Here’s the main problem surrounding Garcia’s Texas Chainsaw Massacre: it misguidedly distills the terror that transpired in 1974 into Leatherface vs. Sally Hardesty by shaping this sequel into a framework for revenge. But it doesn’t put in the work to do this correctly (Hooper’s Texas Chainsaw Massacre 2 achieves Stretch’s revenge arc in extremely satisfactory fashion). Our new cast of characters are flying blind during this entire ordeal, and Sally doesn’t care to instruct anyone about what Leatherface is capable of, nor does she seem to want to prevent this from happening to anyone else like it did her. There’s also quite a gap between how the film wants us to see Leatherface and who he really is. In 1974 he was childlike in nature and prone to suggestion, but to be fair, was portrayed as a completely raw force devoid of identity. Here in 2022 he’s shown as undoubtedly capable of the higher functions he lacked in the past but chooses not to use them, least of all subtlety and reason. Without making an effort to show its audience any fundamental change between Leatherface from the past to the present, Massacre by default boils him down to just another killer with a theme.

Mark Burnham as Leatherface. Cr. Yana Blajeva / ©2022 Legendary, Courtesy of Netflix

Leatherface has been kept as a resident in a decrepit orphanage, let loose by the owner and caretaker’s untimely death. Thus the film sets him out to represent the embodiment of evil, fully aware of his wrongdoing and complicit nature to his family’s operation. It’s one thing for Sally to believe this after all this time but simply outlandish for the film to present it to us this way. Throw in some CGI gore FX, ill-conceived throwaway dialogue, and eye-rolling telegraphing, and the film achieves the opposite of what it thought it set out to do.

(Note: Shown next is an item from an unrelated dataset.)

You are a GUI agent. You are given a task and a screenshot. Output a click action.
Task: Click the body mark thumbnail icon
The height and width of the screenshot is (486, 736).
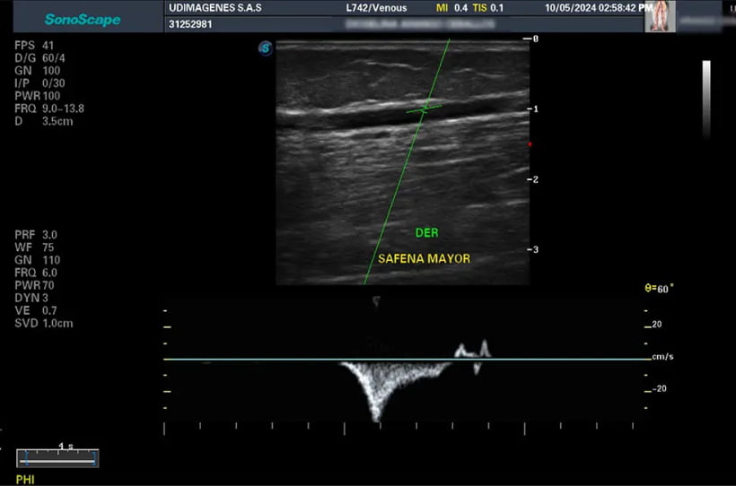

It’s not engaging or terrifying enough for those who connect with Tobe Hooper’s original film and is far too tame and empty to garner its own devoted fanbase within this singular film. Instead of reviving the franchise in its own unique way it aims to set up more of what we’ve already gotten in the past (coming very close to the butchered Texas Chainsaw 3D), and in presentation certainly feels like a Blumhouse title, but not in the way it aims to. Sadly, near everything the film makes the effort to set up gets left utterly unused and squanders its own potential.

Olwen Fouéré as Sally Hardesty. Cr. Jana Blajeva / ©2021 Legendary, Courtesy of Netflix

Over the course of Tobe Hooper’s 1974 original classic, we experience joy and horror with its innocent & unsuspecting characters as if we were there. We run with them across the empty Texan expanse in the blood-curdling realization that there is nothing out there. True terror is a vacuum. More pointedly, true terror makes a painstaking effort in order to create a vacuum. It has to keep its subjects within these boundaries, and as long as it does, it knows that it can do anything it wants within them. There is a vague notion of these boundaries in the 2022 film but in failing to even attempt to build tension, it loses focus on manifesting the only thing Leatherface excels at: generating fear. There is an upswing during the final act as events start to culminate, and this frankly supplies the best moments of the entire movie but in almost no time it kills its own momentum. It turns almost on a dime and makes you wish that this were more of a comedy instead.